Dans les années 50, les entreprises avaient introduit la “ cotation des postes ” pour justifier que dans un même atelier ou sur une même ligne de fabrication les ouvriers ne soient pas payés au même salaire. Elle justifiait cette inégalité par l’analyse “ scientifique ” des qualités requises par les différents postes. Contre cette division, la réponse ouvrière a été “ à travail égal, salaire égal ”. Cette égalité de travail était bien plus une affirmation d’une même situation de classe (tous ouvriers) que la reconnaissance d’une égalité effective de travail.
Sur cette question de la pénibilité et de l’âge du départ à la retraite, nous devons nous positionner de même : “ A travail égal, même condition de départ à la retraite ”, mais égal au sens de “ Tous ouvriers ”.

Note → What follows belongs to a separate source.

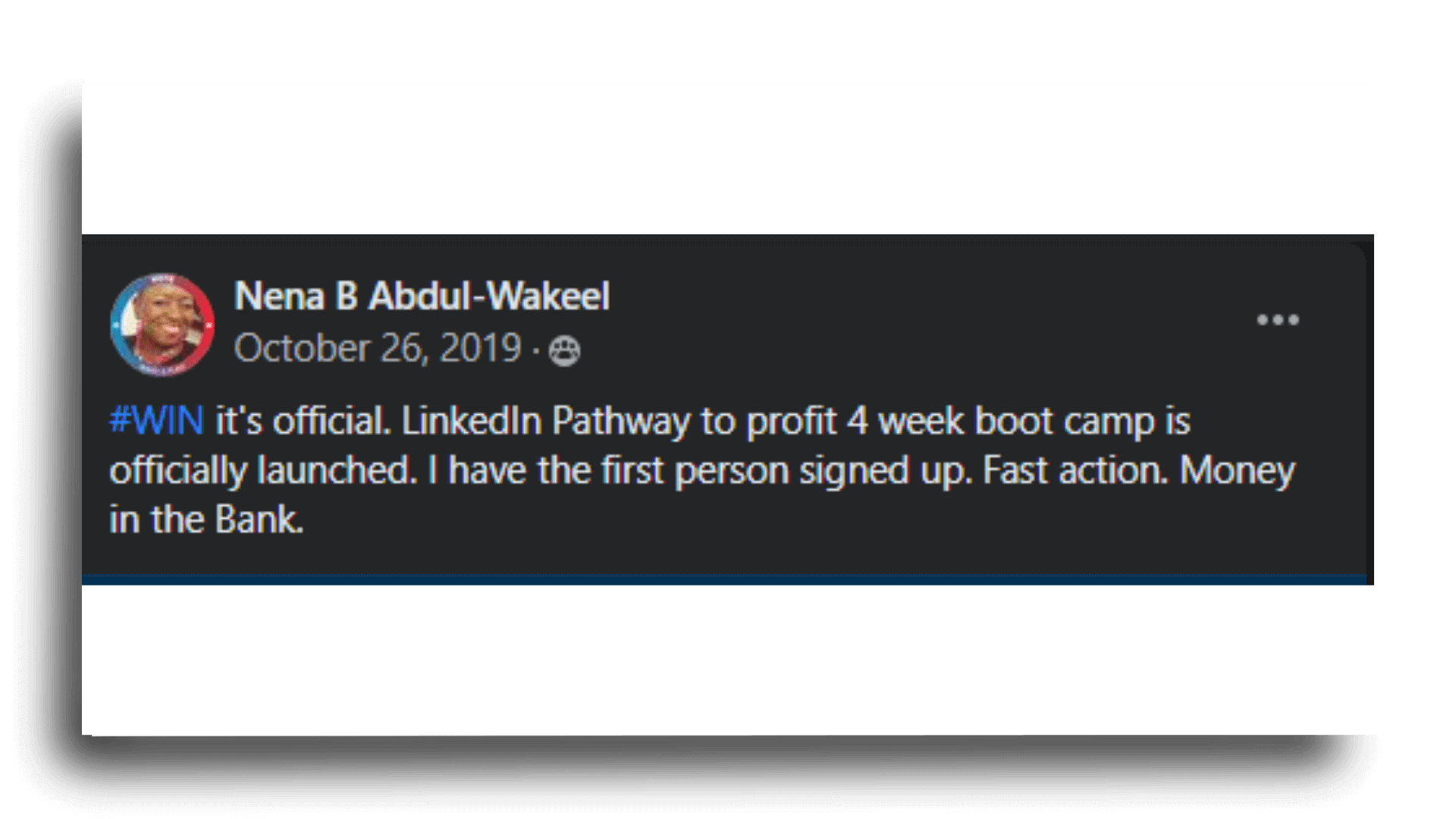1456x819 pixels.
Task: Click the blue divider line under the post
Action: [724, 579]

Il y a donc deux lignes sur la question de la pénibilité. Celle de la bourgeoise qui est d’individualiser et de traiter au cas par cas la question de la pénibilité (ligne sur laquelle sont aussi les directions confédérales) et celle de classe qui est d’exiger pour tous les ouvriers, indépendamment des spécificités particulières, les mêmes conditions de départ à la retraite.
Agir “ tous ensemble ” est une nécessité. Il faut pour cela que les luttes “ convergent ”. La convergence revient dans tous les débats. Mais sur quoi converger en terme de contenu et de plate-forme ? De fait, bien que fort inconsciemment, tous les arguments de convergence “ oublient ” la classe ouvrière. Elle est passée au compte des pertes et profits en tant que “ perte ”. La convergence se fait donc principalement sur la défense “ du service public ”. Beaucoup de ceux qui déplorent l’absence de la classe ouvrière dans les mobilisations récentes ne voient pas que, sur une telle orientation, il y a peu de chance de rallier la classe ouvrière, au-delà de l’opposition générale à Sarkozy.
Il ne suffira pas d’une plate-forme et d’un mot d’ordre pour reconstruire les conditions d’une reprise d’initiative ouvrière. Cela est évident. Mais, il faut au moins que les objectifs de convergence se fassent sur les intérêts de la classe ouvrière. Le succès de la mobilisation ouvrière du 13 octobre, sur l’amiante et des conditions de travail, témoigne d’une conscience et d’une volonté de lutte qui se développent. Le syndicat CGT de PSA Mulhouse a organisé un séminaire au quel ont participé des syndicalistes de classe de l’automobile. La question du travail de sa pénibilité devient une question politique explosive.
Dans notre propagande nous devons aller au-delà de la critique de l’exploitation en tant que répartition de la richesse crée par le travail ouvrier, pour poser celle des conditions dans lesquelles elle est crée. La critique du travail mène à la remise en cause des fondements même de cette société capitaliste.
Aujourd’hui, la meilleure façon de faire face au stress et à la dégradation des conditions de travail, c’est la lutte collective comme le rappelle le syndicat CGT de Sochaux. Mais au-delà de cela, dans cette société, la seule façon de ne pas être seulement une force à produire du profit est de s’organiser politiquement pour aller vers une autre société. C’est comme cela que les travailleurs, les ouvriers, peuvent reconquérir leur liberté face à l’abêtissement du travail exploité.